The Directors' Remuneration Policy received 426,166,391 votes in favour, representing 59.70% support, and 287,672,268 votes against. Total votes validly cast were 713,838,659, with 2,323,582 votes withheld, indicating meaningful shareholder dissent despite overall approval.

What support did Smith & Nephew (SNN) Performance Share Plan 2026 receive?

The Performance Share Plan 2026 gained 428,985,861 votes for, equal to 60.14% support, and 284,276,034 votes against. Total valid votes were 713,261,895, with 2,900,346 withheld, showing the plan passed but with a significant minority of shareholders opposing it.

How strong was overall shareholder turnout at the Smith & Nephew (SNN) AGM?

Turnout was high, with around 83–84% of relevant shares in issue voted on most resolutions. For example, the vote on receiving the audited accounts represented 82.30% of relevant shares, while several other items were supported by over 83.7% participation.

How many Smith & Nephew (SNN) shares were eligible to vote at the AGM?

Ordinary shares in issue were 854,049,145 as of 1 May 2026 at 6pm, excluding treasury shares. Each share carried one vote, forming the basis for the AGM poll results and the reported percentages of relevant shares in issue for each resolution.

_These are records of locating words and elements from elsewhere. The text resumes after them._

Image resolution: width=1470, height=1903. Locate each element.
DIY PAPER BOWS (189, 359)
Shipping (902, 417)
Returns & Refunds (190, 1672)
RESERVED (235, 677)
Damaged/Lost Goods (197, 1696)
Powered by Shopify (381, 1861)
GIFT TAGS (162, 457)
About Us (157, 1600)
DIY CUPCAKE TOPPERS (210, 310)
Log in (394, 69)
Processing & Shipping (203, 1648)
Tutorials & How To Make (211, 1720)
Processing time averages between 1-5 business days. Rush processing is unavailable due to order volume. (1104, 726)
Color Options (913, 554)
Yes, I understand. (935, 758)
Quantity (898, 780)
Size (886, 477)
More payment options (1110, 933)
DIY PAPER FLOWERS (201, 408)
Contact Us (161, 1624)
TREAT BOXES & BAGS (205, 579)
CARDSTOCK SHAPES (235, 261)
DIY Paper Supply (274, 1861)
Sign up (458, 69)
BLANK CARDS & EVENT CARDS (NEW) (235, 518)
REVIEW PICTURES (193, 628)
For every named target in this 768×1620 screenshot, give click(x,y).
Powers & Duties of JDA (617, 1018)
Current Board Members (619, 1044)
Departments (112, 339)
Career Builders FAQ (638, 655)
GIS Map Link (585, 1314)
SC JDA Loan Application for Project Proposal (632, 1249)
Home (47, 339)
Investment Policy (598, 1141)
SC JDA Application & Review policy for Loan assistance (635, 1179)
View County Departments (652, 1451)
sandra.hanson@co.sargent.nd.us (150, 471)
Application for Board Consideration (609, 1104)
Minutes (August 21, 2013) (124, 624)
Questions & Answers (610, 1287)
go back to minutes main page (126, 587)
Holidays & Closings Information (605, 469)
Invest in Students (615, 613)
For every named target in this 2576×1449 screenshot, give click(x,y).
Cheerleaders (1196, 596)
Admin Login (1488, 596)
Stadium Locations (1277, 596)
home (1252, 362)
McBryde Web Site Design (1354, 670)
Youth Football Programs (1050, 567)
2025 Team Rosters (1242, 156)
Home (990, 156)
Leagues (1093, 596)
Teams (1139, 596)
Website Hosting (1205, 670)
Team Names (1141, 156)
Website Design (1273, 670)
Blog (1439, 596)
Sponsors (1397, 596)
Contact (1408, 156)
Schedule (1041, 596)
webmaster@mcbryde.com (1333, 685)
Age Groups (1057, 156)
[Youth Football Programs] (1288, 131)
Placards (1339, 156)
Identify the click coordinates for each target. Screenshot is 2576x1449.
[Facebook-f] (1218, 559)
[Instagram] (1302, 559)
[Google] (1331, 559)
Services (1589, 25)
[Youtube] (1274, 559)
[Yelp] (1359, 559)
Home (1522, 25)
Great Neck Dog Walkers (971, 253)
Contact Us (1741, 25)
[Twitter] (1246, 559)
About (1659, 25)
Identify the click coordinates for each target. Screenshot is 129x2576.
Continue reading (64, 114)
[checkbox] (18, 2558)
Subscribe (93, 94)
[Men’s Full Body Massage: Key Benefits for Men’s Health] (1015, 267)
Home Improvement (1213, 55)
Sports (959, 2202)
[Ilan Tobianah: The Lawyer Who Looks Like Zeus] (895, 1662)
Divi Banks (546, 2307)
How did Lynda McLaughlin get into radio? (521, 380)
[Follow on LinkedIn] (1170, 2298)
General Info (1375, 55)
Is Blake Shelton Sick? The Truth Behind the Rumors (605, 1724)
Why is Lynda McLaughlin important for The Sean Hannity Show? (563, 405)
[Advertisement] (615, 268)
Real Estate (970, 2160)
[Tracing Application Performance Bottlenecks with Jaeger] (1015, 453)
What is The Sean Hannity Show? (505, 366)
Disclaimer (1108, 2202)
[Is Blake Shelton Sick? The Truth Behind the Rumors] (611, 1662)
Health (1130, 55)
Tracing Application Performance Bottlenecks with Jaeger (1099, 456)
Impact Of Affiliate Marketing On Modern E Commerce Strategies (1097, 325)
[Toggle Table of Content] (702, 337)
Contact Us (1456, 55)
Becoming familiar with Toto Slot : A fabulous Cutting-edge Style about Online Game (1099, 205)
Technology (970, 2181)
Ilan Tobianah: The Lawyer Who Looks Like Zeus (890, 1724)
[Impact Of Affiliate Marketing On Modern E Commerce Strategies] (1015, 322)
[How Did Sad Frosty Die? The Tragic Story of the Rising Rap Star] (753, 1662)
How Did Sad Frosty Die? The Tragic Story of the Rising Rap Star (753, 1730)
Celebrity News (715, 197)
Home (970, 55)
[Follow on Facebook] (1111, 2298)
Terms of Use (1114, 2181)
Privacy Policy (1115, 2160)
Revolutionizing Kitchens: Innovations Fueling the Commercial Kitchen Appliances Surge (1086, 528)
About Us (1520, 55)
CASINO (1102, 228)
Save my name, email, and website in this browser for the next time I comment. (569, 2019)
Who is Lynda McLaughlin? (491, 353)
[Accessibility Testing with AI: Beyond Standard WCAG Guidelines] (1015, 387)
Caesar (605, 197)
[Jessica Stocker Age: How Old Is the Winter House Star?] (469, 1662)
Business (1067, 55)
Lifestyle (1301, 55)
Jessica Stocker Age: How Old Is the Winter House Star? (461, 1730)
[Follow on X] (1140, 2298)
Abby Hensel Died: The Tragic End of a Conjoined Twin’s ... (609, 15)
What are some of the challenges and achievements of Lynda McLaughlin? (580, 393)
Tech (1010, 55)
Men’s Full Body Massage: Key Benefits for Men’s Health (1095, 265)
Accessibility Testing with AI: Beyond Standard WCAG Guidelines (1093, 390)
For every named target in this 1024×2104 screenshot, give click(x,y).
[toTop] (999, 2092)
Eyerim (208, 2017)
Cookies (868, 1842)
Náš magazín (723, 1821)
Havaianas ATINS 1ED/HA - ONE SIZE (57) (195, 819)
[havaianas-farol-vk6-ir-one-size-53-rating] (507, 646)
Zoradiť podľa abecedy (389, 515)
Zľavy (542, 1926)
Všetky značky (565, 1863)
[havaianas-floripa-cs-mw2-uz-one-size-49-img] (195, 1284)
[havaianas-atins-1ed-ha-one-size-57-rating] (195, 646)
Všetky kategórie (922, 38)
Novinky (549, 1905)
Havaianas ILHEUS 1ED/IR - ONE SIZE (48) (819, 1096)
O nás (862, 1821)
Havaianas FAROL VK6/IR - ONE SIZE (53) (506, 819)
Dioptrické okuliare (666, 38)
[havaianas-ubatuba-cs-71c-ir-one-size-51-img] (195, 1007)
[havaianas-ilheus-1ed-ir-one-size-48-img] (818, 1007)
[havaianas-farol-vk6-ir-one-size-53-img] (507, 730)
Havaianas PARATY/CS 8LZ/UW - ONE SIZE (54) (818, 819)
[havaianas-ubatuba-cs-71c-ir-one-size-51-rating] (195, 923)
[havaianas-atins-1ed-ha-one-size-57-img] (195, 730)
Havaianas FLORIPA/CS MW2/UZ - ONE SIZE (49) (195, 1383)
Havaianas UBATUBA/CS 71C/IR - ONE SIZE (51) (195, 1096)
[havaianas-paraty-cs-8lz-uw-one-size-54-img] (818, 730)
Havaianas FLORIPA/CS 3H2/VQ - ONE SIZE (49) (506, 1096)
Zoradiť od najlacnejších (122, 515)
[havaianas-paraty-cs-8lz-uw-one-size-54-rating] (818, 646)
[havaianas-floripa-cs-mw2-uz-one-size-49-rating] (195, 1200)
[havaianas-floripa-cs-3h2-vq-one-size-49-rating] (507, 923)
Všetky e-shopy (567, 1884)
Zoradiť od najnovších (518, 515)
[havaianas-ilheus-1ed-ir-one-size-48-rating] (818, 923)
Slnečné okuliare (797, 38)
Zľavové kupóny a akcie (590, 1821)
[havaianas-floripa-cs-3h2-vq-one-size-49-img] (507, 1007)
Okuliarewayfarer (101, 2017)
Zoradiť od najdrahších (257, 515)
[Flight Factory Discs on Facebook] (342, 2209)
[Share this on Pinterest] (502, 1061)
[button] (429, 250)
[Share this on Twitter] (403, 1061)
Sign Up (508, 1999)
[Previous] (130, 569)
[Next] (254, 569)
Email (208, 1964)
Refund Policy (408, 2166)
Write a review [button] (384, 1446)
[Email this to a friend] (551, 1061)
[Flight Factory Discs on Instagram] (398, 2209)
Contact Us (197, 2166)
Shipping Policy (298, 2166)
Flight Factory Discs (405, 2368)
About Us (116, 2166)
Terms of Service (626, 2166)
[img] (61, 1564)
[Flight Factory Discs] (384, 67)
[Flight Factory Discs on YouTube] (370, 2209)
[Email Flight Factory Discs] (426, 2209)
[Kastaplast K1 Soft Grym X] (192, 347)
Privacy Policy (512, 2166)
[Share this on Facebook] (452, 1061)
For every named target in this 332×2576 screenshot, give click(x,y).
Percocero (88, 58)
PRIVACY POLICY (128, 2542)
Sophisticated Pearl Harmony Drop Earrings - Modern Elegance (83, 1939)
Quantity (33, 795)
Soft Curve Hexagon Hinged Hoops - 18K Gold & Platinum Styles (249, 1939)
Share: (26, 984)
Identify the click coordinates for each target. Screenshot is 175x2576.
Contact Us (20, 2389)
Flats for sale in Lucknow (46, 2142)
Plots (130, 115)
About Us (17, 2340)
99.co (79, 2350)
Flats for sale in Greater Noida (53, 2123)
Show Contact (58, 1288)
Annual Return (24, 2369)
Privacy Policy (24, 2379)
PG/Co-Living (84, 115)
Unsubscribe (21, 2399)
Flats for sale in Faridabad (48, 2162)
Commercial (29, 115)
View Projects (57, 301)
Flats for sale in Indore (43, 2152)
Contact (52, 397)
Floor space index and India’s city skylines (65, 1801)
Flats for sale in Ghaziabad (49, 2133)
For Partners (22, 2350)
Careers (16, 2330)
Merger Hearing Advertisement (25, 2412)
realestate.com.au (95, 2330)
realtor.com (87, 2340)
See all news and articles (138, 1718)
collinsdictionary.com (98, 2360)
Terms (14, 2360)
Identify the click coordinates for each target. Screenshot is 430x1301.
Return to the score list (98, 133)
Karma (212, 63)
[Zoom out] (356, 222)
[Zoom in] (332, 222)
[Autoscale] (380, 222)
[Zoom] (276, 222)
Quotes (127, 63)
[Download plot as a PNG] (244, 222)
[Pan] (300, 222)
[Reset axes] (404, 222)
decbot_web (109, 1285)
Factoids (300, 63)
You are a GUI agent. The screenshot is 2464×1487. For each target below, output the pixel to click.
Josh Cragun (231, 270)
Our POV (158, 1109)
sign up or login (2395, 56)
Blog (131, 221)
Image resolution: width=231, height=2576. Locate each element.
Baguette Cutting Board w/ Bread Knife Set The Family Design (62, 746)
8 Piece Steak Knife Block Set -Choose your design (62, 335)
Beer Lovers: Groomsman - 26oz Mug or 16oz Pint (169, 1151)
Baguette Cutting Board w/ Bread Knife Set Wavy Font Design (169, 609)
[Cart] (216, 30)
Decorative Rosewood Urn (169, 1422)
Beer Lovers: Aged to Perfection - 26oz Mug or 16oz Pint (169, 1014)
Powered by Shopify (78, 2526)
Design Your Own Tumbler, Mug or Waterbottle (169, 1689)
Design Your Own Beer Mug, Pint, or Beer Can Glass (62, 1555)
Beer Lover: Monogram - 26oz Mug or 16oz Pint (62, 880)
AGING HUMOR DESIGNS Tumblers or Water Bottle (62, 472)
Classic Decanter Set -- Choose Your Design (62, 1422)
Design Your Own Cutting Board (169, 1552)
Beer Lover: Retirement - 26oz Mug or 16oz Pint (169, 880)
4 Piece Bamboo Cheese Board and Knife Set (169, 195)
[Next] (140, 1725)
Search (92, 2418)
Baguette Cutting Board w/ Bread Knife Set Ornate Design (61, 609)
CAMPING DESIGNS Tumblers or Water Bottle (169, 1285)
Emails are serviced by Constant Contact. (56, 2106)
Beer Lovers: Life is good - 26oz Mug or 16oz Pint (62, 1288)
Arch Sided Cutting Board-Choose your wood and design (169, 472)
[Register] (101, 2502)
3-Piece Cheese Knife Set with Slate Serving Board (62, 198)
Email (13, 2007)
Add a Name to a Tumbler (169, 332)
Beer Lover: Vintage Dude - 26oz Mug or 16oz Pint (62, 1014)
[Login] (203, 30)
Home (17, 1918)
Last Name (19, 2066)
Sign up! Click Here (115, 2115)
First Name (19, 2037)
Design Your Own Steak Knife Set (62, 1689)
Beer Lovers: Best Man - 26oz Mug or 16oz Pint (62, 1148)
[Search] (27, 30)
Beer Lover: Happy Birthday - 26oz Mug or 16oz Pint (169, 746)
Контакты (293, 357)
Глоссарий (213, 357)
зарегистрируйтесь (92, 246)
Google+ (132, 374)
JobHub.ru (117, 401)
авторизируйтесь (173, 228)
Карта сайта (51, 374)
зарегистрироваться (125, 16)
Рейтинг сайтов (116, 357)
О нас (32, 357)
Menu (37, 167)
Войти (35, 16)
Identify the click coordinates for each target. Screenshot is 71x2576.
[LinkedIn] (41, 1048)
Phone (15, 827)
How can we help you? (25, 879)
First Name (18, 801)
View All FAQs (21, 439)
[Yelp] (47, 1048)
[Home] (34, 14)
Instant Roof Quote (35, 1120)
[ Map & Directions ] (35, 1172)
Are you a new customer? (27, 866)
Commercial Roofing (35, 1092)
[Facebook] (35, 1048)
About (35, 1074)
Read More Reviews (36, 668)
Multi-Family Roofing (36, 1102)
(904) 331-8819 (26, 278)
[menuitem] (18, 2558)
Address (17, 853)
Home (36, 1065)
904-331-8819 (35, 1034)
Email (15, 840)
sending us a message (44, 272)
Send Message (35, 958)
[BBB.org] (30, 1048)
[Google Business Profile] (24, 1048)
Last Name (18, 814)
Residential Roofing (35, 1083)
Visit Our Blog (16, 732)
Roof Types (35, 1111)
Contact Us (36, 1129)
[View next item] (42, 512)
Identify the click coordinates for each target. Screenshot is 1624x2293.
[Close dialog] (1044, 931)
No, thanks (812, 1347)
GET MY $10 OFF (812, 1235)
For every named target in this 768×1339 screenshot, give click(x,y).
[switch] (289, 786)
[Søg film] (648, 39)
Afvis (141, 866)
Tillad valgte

What follow-up has Smith & Nephew (SNN) promised after the 2026 AGM vote on pay?

Because Resolutions 2 and 21 received less than 80% support, the Board plans to continue engaging with shareholders and proxy advisers. It has committed to provide an update on these further consultations within six months, in accordance with the UK Corporate Governance Code.